The most common types of fractures are:

  • Avulsion fracture: Occurs when a ligament or muscle fractures bones by pulling on them.
  • Comminuted fracture: Refers to an impact that shatters the bone into many smaller pieces.
  • Compression fracture: Usually occurs in the spongy bone in the spine.
  • Dislocation fracture: Occurs when the bone of a joint fractures after the joint has been dislocated.
  • Greenstick fracture: Refers to a fracture on one side of the bone, but the bone does not break completely because the rest of it can still bend. This is common among children whose bones are more elastic and softer.
  • Hairline fracture: Is a partial fracture of the bone but sometimes this type of fracture is harder to detect with routine x-rays.
  • Impacted fracture: Refers to one piece of bone that goes into another after it is fractured.
  • Intra-articular fracture: Refers to a fracture where the break extends into the surface of a joint.
  • Longitudinal fracture: Refers to a break along the length of a bone.
  • Oblique fracture: Refers to a fracture diagonal along the long axis of the bone.
  • Pathological fracture: Is caused by an underlying condition that has weakened the bone.
  • Spiral fracture: Refers to a fracture where at least one part of the bone has been twisted.
  • Stress fracture: Is caused by repetitive stress or strain on the bone.
  • Torus fracture: Refers one side of the bone buckling or bending without any break on the other side. It is a painful but stable condition that is common in children.
  • Transverse fracture: Refers to a straight break across a bone.

Symptoms of Bone Fractures

The symptoms of broken bones can vary greatly depending on the severity and region affected.

Symptoms and signs of these fractures depend on several different factors, including the general health and age of the patient as well as how severe the injury is.

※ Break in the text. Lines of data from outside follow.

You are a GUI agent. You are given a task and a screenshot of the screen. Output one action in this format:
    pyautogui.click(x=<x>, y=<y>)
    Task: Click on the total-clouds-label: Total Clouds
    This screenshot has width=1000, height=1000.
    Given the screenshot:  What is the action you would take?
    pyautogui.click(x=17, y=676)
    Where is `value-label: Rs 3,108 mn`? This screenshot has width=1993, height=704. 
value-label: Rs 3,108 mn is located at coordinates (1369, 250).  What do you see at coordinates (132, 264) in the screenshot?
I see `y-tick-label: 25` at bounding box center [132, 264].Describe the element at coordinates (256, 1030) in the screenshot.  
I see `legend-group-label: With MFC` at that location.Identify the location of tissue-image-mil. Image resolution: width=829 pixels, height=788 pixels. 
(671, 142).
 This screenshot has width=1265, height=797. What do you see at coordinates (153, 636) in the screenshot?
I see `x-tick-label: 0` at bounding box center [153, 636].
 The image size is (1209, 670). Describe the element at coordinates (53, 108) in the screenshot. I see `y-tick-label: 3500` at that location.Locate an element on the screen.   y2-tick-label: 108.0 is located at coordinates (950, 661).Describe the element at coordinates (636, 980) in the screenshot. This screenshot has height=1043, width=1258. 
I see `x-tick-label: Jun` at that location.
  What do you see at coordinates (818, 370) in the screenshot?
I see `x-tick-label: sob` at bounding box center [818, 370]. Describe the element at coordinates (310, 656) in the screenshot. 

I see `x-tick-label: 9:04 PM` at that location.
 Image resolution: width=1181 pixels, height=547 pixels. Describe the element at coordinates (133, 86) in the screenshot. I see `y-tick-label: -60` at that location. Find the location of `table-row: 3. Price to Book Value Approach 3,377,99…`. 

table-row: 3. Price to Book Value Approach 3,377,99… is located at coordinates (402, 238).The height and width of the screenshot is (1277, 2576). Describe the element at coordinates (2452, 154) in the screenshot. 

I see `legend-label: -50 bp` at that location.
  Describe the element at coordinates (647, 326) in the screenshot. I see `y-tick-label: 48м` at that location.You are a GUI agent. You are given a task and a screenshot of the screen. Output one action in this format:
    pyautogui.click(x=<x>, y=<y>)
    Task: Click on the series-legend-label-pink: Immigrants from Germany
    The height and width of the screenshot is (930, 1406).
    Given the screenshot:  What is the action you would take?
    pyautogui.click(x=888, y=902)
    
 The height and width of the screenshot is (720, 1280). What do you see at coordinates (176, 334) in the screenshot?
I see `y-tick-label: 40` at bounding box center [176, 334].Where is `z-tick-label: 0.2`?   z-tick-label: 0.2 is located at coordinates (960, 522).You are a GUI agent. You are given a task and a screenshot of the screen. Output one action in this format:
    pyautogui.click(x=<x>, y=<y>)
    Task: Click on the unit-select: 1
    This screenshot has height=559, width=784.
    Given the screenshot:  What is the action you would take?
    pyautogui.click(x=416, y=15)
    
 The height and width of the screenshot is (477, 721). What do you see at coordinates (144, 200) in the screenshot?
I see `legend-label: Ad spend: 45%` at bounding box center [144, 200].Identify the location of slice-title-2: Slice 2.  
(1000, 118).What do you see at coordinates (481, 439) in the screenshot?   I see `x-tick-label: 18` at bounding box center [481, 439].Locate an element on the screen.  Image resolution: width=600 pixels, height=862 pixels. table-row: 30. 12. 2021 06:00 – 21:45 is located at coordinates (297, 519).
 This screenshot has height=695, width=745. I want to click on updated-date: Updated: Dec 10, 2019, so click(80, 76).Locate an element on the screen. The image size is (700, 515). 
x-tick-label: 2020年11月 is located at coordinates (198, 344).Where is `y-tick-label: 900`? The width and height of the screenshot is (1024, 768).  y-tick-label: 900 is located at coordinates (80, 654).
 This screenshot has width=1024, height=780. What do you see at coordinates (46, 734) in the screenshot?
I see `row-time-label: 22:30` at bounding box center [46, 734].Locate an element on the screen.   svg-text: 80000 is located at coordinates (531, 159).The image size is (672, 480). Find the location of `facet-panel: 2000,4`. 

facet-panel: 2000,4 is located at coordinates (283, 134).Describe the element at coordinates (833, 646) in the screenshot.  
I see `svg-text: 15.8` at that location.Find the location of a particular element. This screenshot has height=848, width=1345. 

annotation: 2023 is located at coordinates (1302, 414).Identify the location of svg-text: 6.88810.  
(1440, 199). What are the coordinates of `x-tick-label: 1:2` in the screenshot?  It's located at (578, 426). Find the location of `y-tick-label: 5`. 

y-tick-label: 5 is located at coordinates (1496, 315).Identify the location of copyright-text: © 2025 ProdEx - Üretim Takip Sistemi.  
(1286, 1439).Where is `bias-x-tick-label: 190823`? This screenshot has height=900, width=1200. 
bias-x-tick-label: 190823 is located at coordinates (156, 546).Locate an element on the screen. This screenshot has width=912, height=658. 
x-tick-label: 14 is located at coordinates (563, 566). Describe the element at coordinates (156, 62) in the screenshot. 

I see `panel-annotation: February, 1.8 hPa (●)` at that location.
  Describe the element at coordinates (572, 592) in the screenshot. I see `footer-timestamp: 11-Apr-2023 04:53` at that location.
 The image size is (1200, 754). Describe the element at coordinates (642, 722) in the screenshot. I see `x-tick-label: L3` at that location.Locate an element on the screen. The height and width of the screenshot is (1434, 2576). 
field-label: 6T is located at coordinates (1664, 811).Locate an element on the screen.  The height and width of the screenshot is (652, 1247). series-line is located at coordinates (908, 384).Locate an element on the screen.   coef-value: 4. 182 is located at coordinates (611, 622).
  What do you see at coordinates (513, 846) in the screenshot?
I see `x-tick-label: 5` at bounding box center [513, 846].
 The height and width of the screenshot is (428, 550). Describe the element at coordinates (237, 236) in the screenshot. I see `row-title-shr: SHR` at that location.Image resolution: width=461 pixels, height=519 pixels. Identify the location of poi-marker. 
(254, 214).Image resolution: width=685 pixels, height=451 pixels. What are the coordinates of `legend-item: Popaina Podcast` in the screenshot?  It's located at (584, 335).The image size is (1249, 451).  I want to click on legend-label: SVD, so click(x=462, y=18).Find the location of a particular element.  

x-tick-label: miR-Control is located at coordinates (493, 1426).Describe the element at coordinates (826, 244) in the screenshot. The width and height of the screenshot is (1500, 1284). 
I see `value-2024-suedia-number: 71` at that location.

That being said, most fractures will cause the following:

  • Pain
  • Swelling
  • Bruising
  • Skin discoloration
  • Angulation of the affected area
  • Inability to put weight on the injured bone
  • Immobility of the affected area
  • Hypersensitivity of the affected joint or bone
  • Bleeding from an open fracture

Symptoms of bone fractures involving larger bones such as femur or pelvis include:

  • Patient may become clammy and pale
  • Patient may feel faint or dizzy
  • Feelings of nausea and sickness

If you suspect that someone has broken a bone, you should not move this person until they can be evaluated by a healthcare professional. If possible, consider applying a splint.

A patient should only be moved if he is in a dangerous situation such as on the middle of a busy road.

Common Causes of Fractures

Automobile accidents and bad falls are two of the most common causes of fractures. Healthy bones are often very strong and hard and can therefore easily withstand strong shocks. As people get older, there is a higher risk of fractures as they have a tendency to fall more often and their bones are weaker.

Despite the fact that children’s bones are more resilient, they are more physically active than adults and hence, more prone to accidents and fractures.

Bones get weaker in people with underlying health problems and, as a consequence, they have a higher risk of fractures.

Professional sportsmen commonly suffer from stress fractures caused by repetitive stress and strain on their bodies.

How to Diagnose and Treat Fractures

In the vast majority of cases, fractures are treated by supporting the bone so that it can heal naturally.

Doctors will do tests to identify the symptoms and signs of a fracture before making a diagnosis. This may start with an interview with friends and relatives to try to identify the circumstances that caused the injury. An X-ray and, sometimes, a CT scan or MRI may be necessary.

As always, in most cases, the treatment of a fracture is focused on ensuring that the patient has the best possible function after the healing process.

Whenever possible, the bone is immobilized to ensure optimal healing conditions. In order for healing to occur correctly, the ends of the broken bone must be aligned. This is referred to as reducing the fracture. As this process can be painful, they usually put the patient to sleep under general anesthesia.